La responsabilité délictuelle suppose la démonstration d’une faute, d’un préjudice et d’un lien de causalité entre les deux.
En l’espèce, Monsieur [W] [S] produit deux certificats médicaux en date des 11 mars et 07 août 2014, établissant un syndrome anxio-dépressif lié aux difficultés rencontrées avec son assureur. Il fait, également, état de plusieurs arrêts de travail survenus entre 2017 et 2023, ainsi que d’un malaise survenu le 29 février 2024.
Il est établi que la SA ALLIANZ IARD a mis plus de deux ans pour proposer une offre définitive, alors même que Monsieur [W] [S] avait adressé des courriers l’incitant à agir. Ce retard, excédant un délai raisonnable, constitue une faute imputable à la SA ALLIANZ IARD.
Ce manquement a directement contribué au stress rencontré par Monsieur [W] [S], de sorte que le lien de causalité entre la faute commise et le préjudice moral allégué est caractérisé.
En conséquence, il y a lieu d’allouer à Monsieur [W] [S] la somme de 3.000 euros.
Sur les frais accessoires
Aux termes de l’article 696 du code de procédure civile, la partie perdante est condamnée aux dépens, à moins que le juge, par décision motivée, n’en mette la totalité ou une fraction à la charge d’une autre partie.
La SA ALLIANZ IARD, qui succombe, sera condamnée aux dépens, en ce compris les dépens de la procédure de référé et les frais d’expertise.

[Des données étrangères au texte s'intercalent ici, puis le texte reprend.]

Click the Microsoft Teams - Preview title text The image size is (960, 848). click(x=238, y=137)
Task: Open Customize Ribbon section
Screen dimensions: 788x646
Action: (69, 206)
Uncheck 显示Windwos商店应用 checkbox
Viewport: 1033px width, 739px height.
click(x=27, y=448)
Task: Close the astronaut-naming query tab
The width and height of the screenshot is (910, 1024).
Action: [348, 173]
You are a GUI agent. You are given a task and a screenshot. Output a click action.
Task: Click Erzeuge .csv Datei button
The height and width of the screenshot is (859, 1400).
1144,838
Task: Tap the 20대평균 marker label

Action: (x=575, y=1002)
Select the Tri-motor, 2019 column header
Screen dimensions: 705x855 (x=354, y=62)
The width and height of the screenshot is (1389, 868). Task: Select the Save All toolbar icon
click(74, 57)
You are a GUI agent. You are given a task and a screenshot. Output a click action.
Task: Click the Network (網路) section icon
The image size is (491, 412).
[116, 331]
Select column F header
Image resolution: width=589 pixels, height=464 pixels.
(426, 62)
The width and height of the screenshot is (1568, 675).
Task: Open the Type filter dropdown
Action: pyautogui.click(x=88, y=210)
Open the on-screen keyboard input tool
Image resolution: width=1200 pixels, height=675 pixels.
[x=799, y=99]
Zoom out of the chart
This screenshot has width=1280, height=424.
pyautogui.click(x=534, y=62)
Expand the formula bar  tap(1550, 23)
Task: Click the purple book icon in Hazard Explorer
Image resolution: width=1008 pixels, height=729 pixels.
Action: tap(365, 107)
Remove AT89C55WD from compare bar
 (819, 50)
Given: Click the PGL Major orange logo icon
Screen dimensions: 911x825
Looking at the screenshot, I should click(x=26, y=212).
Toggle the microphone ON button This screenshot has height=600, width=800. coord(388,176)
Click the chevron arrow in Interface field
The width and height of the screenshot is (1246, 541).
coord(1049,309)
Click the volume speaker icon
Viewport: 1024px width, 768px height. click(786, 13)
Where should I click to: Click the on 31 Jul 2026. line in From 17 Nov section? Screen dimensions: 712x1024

En application de l’article 700 du code de procédure civile, le juge condamne la partie tenue aux dépens ou qui perd son procès à payer à l’autre partie la somme qu’il détermine, au titre des frais exposés et non compris dans les dépens, en tenant compte de l’équité ou de la situation économique de la partie condamnée.
Tenue aux dépens, la SA ALLIANZ IARD sera condamné à payer à Monsieur [W] [S] une somme qu’il est équitable de fixer à 2.000 euros au titre de ses frais irrépétibles.
Conformément aux dispositions de l’article 514 du code de procédure civile, le présent jugement est assorti de droit de l’exécution provisoire.
PAR CES MOTIFS
Le Tribunal, statuant publiquement par jugement contradictoire mis à disposition au greffe et en premier ressort,
DECLARE la demande d’expertise recevable ;
DÉBOUTE Monsieur [W] [S] de sa demande d’expertise;
CONDAMNE la SA ALLIANZ IARD à payer à Monsieur [W] [S] la somme de 1.077 euros à titre de provision sur la réparation de son préjudice suite à l’incendie du 1er mars 2012 ;
CONDAMNE la SA ALLIANZ IARD à payer à Monsieur [W] [S] la somme de 3.000 euros au titre du préjudice moral ;
CONDAMNE la SA ALLIANZ IARD aux dépens, en ce compris les dépens de la procédure de référé et les frais d’expertise;
CONDAMNE la SA ALLIANZ IARD à payer à Monsieur [W] [S] la somme de 2.000 euros en application de l’article 700 du code de procédure civile ;
REJETTE toutes les demandes de Monsieur [W] [S] autres, plus amples ou contraires ;
RAPPELLE que le présent jugement est de droit assorti de l’exécution provisoire.
LA GREFFIÈRE LE PRESIDENT
En conséquence, la République Française mande et ordonne à tous huissiers de justice, sur ce requis, de mettre la présente décision à exécution aux procureurs généraux et aux procureurs de la République près les Tribunaux Judiciaires d’y tenir la main, à tous les commandants et officiers de la force publique de prêter main forte lorsqu’ils en seront légalement requis. En foi de quoi, la présente décision a été signée sur la minute par le président et le greffier du Tribunal. La présente grosse certifiée conforme a été signée par le greffier du Tribunal judiciaire de Dunkerque.